Andy Williams lied because December is not always “the most wonderful time of the year.” But with positivity oozing from every corner, even hinting at the possibility of having a negative emotion means you’re out of step with the entire world. It’s enough to make you want to put on a Santa Claus suit and burn it all down. This feeling — this subversion of the holiday spirit — makes Christmas horror films such a popular subgenre.
Christmas slashers are some of the most prominent, like “Black Christmas,” “Silent Night, Deadly Night,” and “Santa’s Slay.” This doesn’t even scratch the surface of how many seasonal slashers exist, but Christmas slashers have always felt like the funhouse mirror version of the Santa legend in that a mysterious intruder invades multiple locations but instead of leaving gifts … kills everyone.

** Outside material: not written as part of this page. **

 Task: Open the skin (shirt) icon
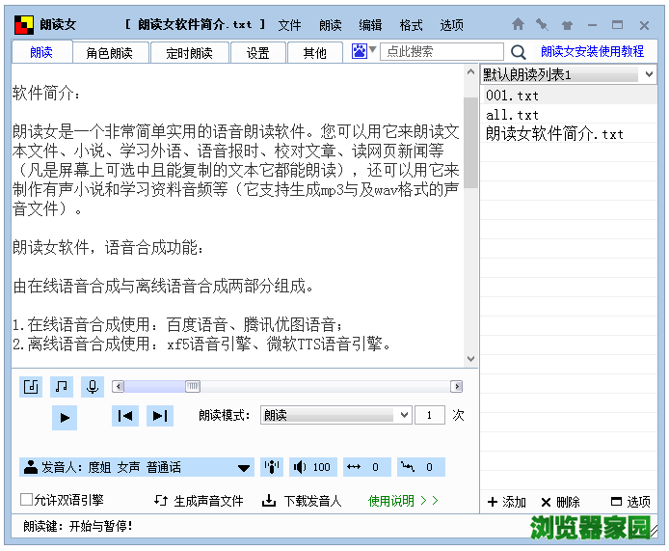567,24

The popularity of Christmas horror has expanded over the years, with transitionary horror like “Gremlins” and “Krampus,” ultra-gore fests like “Inside,” dark spins on classic lore like “Rare Exports,” killer kid flicks like “The Children,” Christmas horror comedies like “Jack Frost,” and even the beloved zombie-comedy musical, “Anna and the Apocalypse.” As varied and expansive as horror is as a genre, the subset of Christmas horror is just as diverse, which means there’s something for everyone. During a season that can serve as a painful reminder of loneliness, those tailor-made options can offer a lot more comfort than we’d normally anticipate.
One of my favorite memories was curating a marathon of Christmas horror films at the bar my wife managed on Christmas Eve, screaming and laughing along with a gaggle of patrons who, like us, had nowhere to go for the holiday. The cheap alcohol brought us together, but the Christmas horror is what kept everyone around for hours.